把从开头到包含"Looking at the screenshot, I should coord(24,104)."的那一行为止（首尾两行都算在内）的各行改写成两列 CSV，列名为"请求"和"答案"。每个请求占一行，其文字和答案各放进一个带引号的字段，字段内的换行改为空格。

● **提供信息**
"""

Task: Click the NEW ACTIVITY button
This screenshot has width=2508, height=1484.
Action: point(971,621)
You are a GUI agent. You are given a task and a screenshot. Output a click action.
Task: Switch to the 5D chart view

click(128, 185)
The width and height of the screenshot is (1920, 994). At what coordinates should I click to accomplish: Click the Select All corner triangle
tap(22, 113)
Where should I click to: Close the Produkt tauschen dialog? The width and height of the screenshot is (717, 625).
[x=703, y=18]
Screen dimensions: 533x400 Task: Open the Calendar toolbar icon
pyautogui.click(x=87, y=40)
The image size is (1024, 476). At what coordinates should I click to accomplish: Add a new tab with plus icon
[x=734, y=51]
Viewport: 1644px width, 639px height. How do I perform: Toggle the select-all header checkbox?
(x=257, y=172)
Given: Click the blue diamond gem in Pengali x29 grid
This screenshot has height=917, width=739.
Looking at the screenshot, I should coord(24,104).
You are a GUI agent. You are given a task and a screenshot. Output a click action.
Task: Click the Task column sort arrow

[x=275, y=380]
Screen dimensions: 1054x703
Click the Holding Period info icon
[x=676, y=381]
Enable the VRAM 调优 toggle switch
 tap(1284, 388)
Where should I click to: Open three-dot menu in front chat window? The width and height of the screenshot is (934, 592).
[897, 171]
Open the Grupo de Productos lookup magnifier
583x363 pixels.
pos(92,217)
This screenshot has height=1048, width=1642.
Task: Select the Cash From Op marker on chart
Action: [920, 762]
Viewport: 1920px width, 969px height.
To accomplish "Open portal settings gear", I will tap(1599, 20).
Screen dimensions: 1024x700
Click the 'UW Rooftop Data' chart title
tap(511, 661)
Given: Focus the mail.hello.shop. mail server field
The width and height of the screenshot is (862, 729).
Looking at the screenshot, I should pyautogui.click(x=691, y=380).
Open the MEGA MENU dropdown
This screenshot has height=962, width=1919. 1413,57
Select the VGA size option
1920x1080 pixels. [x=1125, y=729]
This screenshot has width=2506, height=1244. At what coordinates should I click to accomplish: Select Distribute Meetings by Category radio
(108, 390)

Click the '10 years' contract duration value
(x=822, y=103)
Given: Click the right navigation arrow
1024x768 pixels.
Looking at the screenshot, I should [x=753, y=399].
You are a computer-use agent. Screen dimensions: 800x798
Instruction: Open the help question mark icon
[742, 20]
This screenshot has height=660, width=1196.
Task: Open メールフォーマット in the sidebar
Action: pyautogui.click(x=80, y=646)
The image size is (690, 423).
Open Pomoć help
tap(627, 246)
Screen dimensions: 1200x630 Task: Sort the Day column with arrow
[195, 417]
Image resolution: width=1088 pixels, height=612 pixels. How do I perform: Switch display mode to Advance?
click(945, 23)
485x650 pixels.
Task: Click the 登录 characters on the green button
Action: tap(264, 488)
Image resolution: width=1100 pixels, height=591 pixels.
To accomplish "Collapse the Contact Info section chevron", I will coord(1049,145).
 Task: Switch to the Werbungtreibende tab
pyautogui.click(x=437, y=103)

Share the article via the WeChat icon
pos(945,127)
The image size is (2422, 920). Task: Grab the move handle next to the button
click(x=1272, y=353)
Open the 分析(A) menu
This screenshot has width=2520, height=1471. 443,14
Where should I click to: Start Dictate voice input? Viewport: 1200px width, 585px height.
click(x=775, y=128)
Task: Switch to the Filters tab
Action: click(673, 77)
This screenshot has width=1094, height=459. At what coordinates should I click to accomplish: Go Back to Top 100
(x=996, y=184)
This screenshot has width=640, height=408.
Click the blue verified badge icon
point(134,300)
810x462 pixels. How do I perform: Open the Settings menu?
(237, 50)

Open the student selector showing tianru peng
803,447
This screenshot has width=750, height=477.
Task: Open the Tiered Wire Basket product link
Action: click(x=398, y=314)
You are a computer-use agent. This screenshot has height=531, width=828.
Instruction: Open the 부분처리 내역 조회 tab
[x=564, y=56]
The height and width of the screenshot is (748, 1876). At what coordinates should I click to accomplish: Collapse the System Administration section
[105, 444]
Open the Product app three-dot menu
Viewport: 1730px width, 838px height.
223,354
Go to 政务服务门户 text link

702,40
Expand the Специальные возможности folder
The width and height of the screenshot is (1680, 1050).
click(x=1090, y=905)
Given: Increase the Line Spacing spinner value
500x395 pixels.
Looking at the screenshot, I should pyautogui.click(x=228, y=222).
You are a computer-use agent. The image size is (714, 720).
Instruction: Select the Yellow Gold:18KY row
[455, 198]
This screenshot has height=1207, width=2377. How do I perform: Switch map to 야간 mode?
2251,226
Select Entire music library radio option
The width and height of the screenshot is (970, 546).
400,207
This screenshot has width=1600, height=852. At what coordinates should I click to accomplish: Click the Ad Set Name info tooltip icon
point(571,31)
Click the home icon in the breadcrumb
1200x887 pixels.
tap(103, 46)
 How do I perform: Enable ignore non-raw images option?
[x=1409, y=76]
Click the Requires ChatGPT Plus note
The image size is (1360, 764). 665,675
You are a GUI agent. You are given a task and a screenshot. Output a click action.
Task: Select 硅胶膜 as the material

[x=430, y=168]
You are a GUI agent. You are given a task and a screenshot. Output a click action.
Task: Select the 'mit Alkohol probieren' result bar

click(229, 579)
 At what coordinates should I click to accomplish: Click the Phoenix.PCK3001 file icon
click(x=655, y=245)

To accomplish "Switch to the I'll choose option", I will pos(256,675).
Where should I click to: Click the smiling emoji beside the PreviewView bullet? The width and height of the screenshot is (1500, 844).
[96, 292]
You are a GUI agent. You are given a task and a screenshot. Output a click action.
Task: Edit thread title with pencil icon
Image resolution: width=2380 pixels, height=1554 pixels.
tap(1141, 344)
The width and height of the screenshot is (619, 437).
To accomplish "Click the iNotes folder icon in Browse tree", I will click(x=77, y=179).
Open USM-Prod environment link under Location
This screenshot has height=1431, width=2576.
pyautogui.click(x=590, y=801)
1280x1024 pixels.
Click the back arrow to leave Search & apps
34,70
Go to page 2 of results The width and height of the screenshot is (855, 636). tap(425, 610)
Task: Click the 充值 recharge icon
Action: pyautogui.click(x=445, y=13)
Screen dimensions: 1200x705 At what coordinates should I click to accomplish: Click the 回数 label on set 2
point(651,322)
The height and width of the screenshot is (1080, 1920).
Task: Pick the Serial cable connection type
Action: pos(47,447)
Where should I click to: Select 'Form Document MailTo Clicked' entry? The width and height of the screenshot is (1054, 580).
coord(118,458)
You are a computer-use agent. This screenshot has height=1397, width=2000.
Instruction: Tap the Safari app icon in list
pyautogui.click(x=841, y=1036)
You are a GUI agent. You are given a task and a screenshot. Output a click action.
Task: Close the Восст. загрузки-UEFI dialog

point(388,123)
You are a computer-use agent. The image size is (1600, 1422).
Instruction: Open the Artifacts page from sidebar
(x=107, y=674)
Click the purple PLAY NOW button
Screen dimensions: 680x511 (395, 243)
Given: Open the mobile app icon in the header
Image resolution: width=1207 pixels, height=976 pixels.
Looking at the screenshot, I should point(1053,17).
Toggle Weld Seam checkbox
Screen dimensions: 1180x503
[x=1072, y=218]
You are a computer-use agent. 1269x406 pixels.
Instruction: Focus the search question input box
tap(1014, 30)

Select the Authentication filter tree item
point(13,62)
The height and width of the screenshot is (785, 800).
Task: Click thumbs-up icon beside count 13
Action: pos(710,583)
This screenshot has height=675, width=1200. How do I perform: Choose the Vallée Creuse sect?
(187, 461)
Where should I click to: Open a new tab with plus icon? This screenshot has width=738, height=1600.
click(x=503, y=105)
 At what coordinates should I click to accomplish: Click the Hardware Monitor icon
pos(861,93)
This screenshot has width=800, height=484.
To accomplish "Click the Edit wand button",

"""

● **结果**
请求,答案
"Task: Click the NEW ACTIVITY button This screenshot has width=2508, height=1484.","Action: point(971,621)"
"You are a GUI agent. You are given a task and a screenshot. Output a click action. Task: Switch to the 5D chart view","click(128, 185)"
"The width and height of the screenshot is (1920, 994). At what coordinates should I click to accomplish: Click the Select All corner triangle","tap(22, 113)"
"Where should I click to: Close the Produkt tauschen dialog? The width and height of the screenshot is (717, 625).","[x=703, y=18]"
"Screen dimensions: 533x400 Task: Open the Calendar toolbar icon","pyautogui.click(x=87, y=40)"
"The image size is (1024, 476). At what coordinates should I click to accomplish: Add a new tab with plus icon","[x=734, y=51]"
"Viewport: 1644px width, 639px height. How do I perform: Toggle the select-all header checkbox?","(x=257, y=172)"
"Given: Click the blue diamond gem in Pengali x29 grid This screenshot has height=917, width=739.","Looking at the screenshot, I should coord(24,104)."